Figure 7. α6 integrin recycled to cell-cell lateral membrane locations.

Surface α6 integrin was labelled with J1B5 rat monoclonal antibody in DU145 cell monolayer and allowed to internalize for 40 minutes at 37°C. Uninternalized label at the cell membrane is blocked using Alexa 568 conjugated anti-rat secondary antibody. J1B5 antibody bound integrin protected inside the cells was allowed to recycle back and subsequently reacted with Alexa 488 conjugated anti-rat secondary antibody. (A) Total membrane and internalized intracellular α6 integrin in permeabilized cells shown as control (red). (B) Uninternalized α6 integrin (red) and recycled α6 integrin (green) at 0 min, 10 min and 40 minutes of recycling and 40 min recycling with primaquine (PQ, recycling inhibitor) are shown in merged images with DAPI (blue) stained nucleus (left panel). Middle panel shows only recycled α6 integrin label in gray.
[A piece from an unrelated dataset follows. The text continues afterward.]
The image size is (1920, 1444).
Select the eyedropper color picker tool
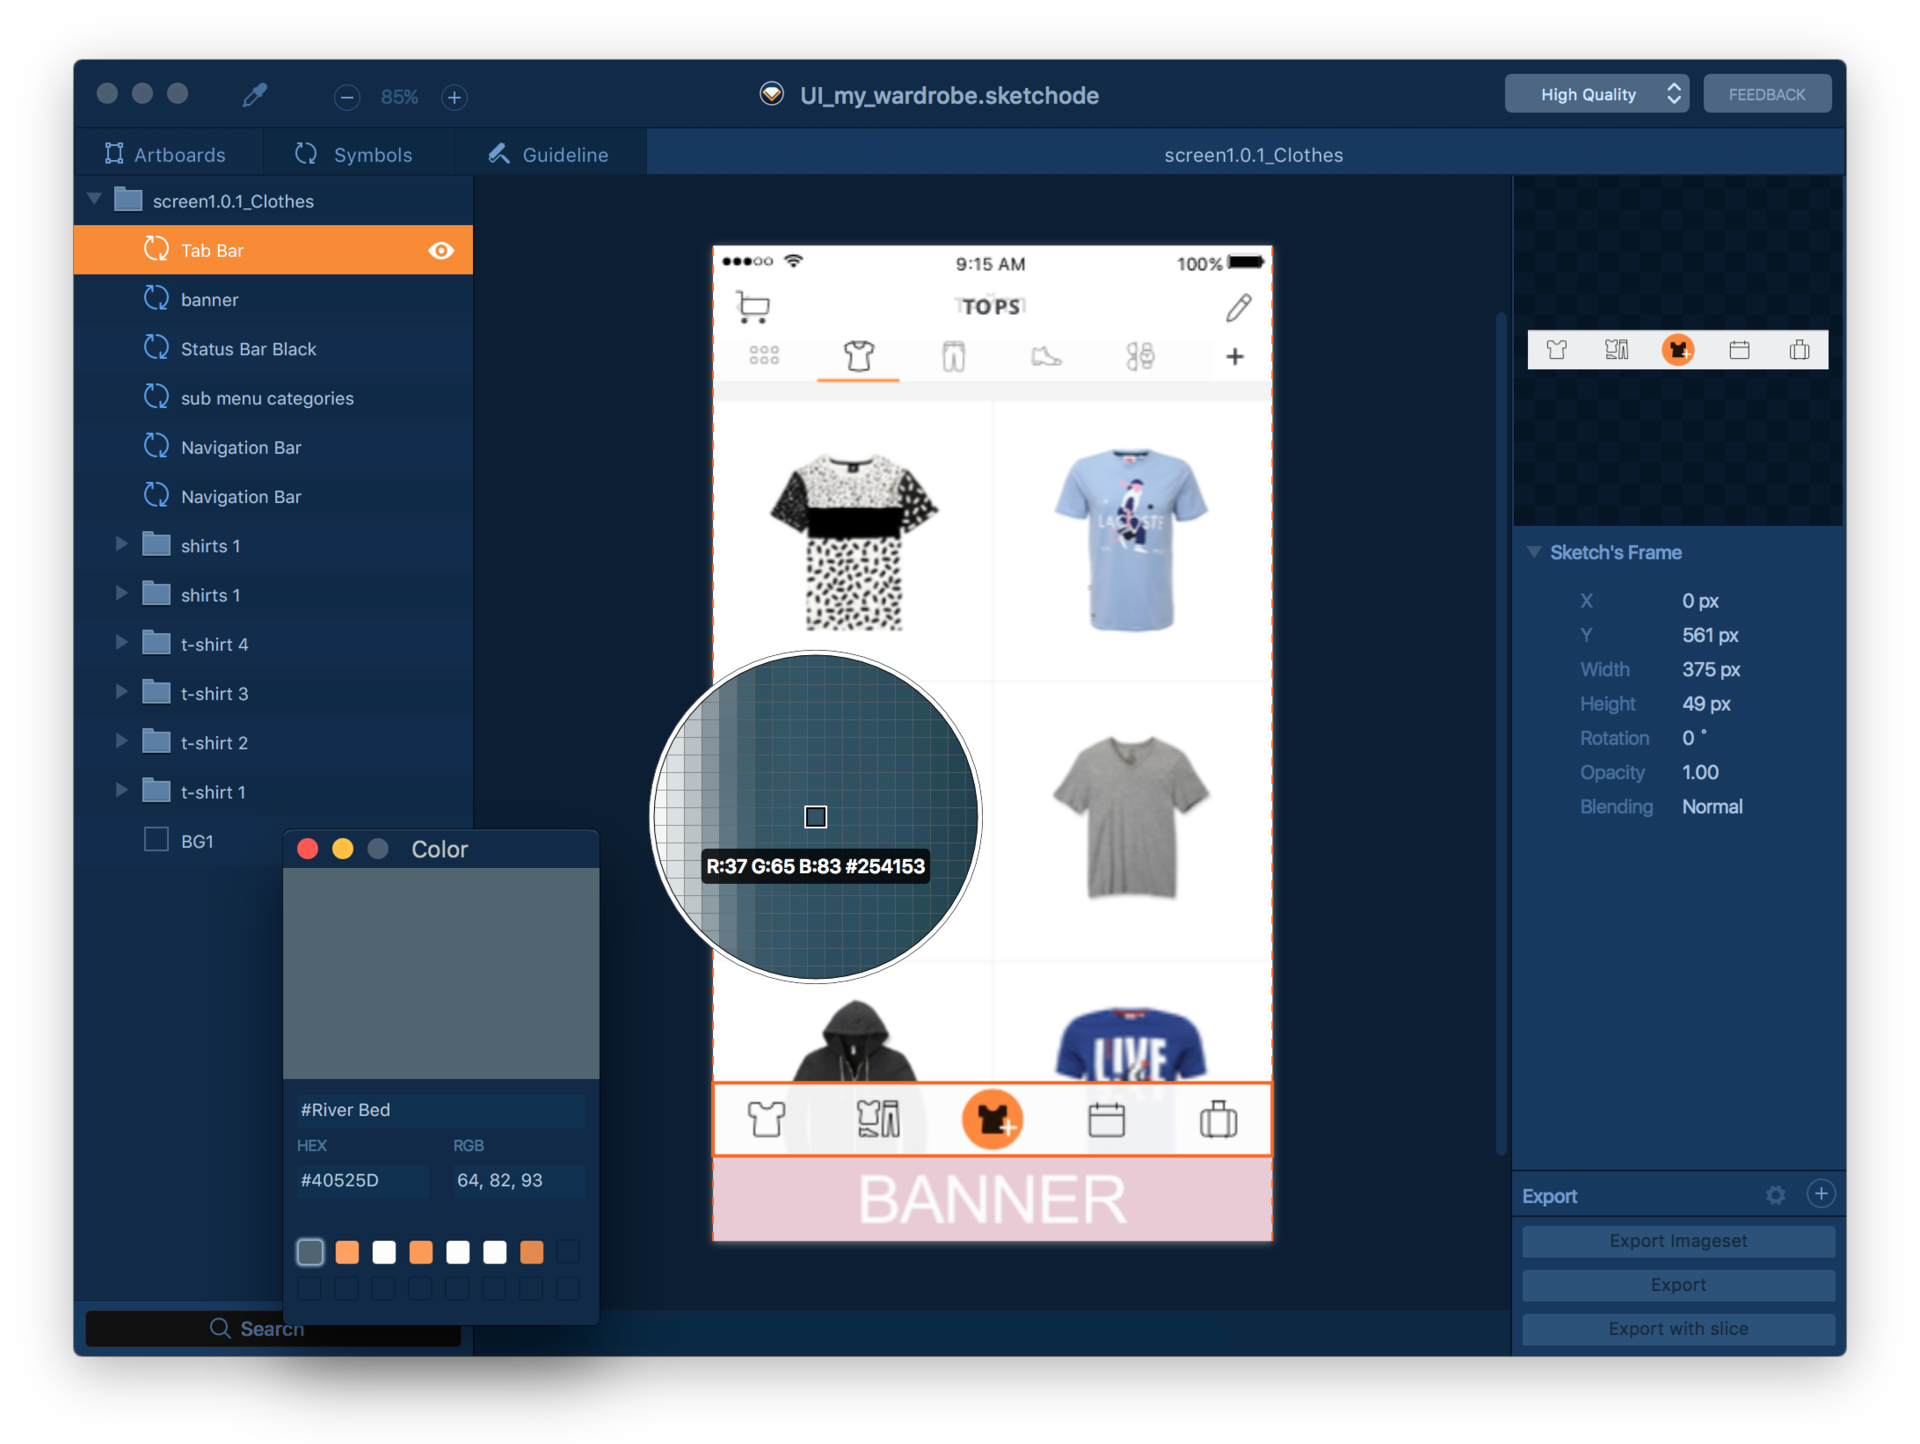coord(255,95)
Right panel is magnified images of boxed sections marked for recycled integrin localized at cell-cell membrane locations (white arrows), uninternalized integrin at cell-cell locations (closed white triangles) and lamellipodia at cell front (open white triangles). Images acquired by deconvolution microscopy and single Z-plane is shown. Bars, 20μm (C) Bar graph showing average pixel intensity of recycled label plotted for different timepoints of recycling at room temperature (RT) (**p<0.01, 10 field of views in 3 independent experiments).